Las cosas sencillas por José Antonio Rivas Leone

Las cosas sencillas por José Antonio Rivas Leone

joseriv67@hotmail.com

 

No hay dudas de que el siglo XXI globalizado, complejo y polifacético en el que vivimos o sobrevivimos nos toca transitar los días de una manera muy acelerada, el tiempo no ha variado siguen siendo los mismos años, las semanas y días más no la forma e intensidad en la manera de vivir. Y no es un tema de elección, o de despotricar del presente o del pasado, sencillamente nos correspondió vivir una época de cambios eso en el contexto mundial. En el contexto nacional la cosa es dramática porque no se puede explicar cómo la vida de los venezolanos paso de un extremo al otro, no se puede explicar o cuesta mucho hacer entender cómo uno de los países más ricos terminó siendo un país arruinado por un nefasto gobierno que en menos de dos décadas hizo sucumbir economía, industria y a los propios venezolanos.

Sin embargo, nuestra reflexión particular tiene que ver con que ciertamente vivir en Venezuela es particularmente complejo y difícil porque la vida se no va en unas horrendas colas buscando alimentos, o buscando medicinas, o tratando de poder retirar algo de efectivo cuya cantidad no permite ni siquiera comprar medio kilo de café, una pasta dental, un kilo de azúcar o harina por ejemplo.
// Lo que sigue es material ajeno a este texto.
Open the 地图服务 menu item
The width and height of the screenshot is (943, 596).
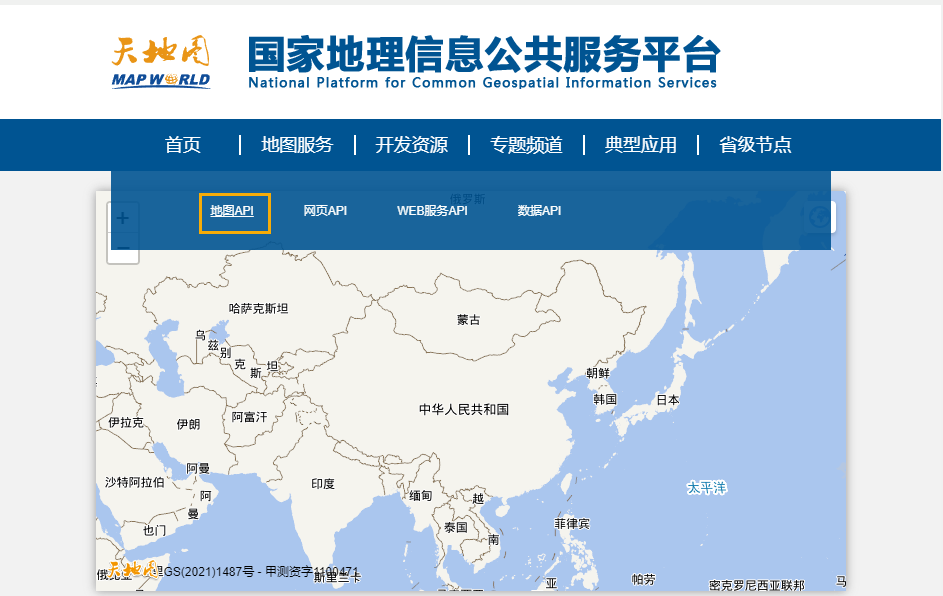coord(297,145)
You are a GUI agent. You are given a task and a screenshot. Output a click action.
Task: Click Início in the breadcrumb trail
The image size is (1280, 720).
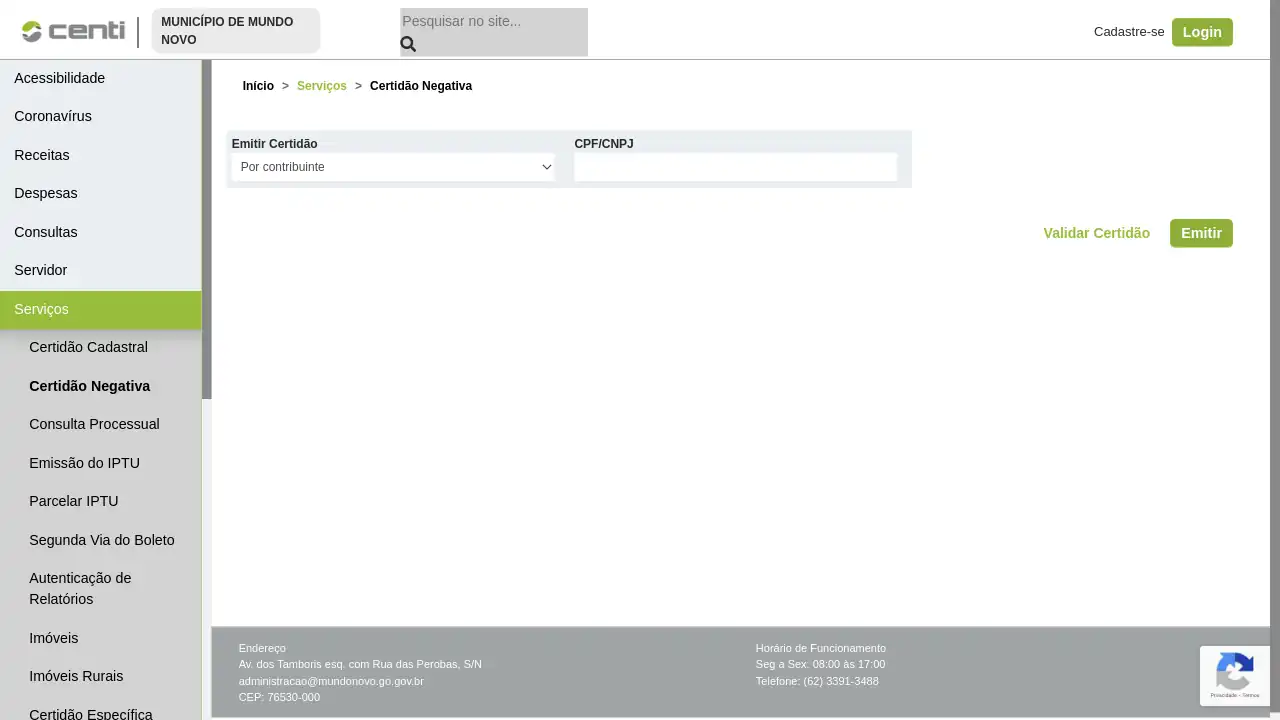coord(258,86)
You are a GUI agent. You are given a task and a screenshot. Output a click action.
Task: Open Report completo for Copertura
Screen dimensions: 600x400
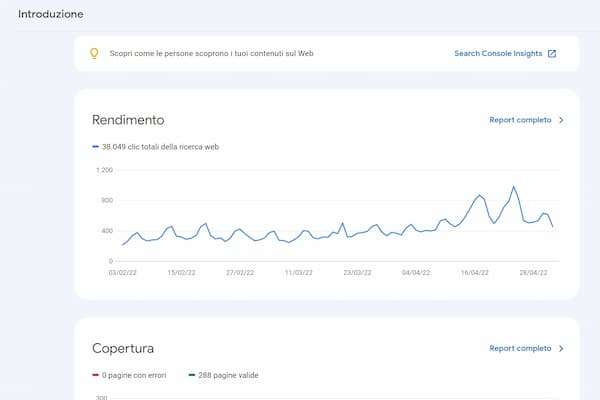point(520,348)
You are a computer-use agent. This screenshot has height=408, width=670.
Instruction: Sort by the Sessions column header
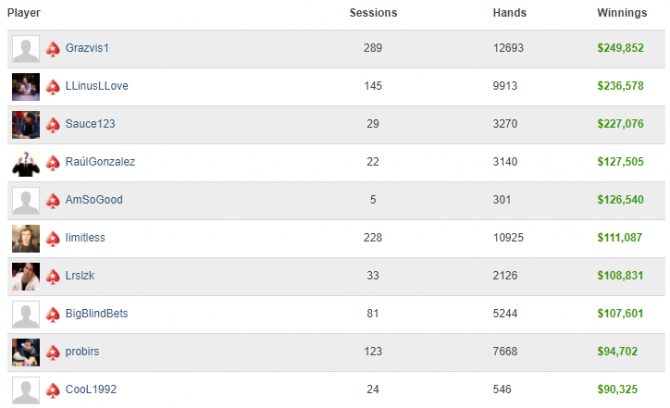373,13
Y el vivir o sobrevivir así nos está convirtiendo en cosas, registramos una nueva forma de esclavitud, servidumbre, maltrato y desmejora de la condición humana con la consecuente situación de que no sólo dilapidamos nuestro tiempo, la paz y el sosiego, además, nos hemos olvidado de las cosas sencillas.

Cuando nos referimos a las cosas sencillas pues es eso ni más ni menos que dormir, almorzar, tomarse un café, poder hacer una diligencia, disfrutar de seguridad, servicios públicos, decir buenos días o buen provecho, ser amable, no perder la sensibilidad, ser honesto y responsables, las cosas sencillas tienen que ver precisamente con cuestiones llanas, campechanas para unos, espontáneas para otros pero hasta eso lo hemos perdido en estos días de revolución. Es urgente que recuperemos los modales, el buen hablar, la tolerancia, el respeto por el que piensa diferente, la caridad, los sentimientos de nobleza y los valores humanos y por supuesto el que volvamos a comportarnos como gente y no como bestias o antisociales en la selva de concreto.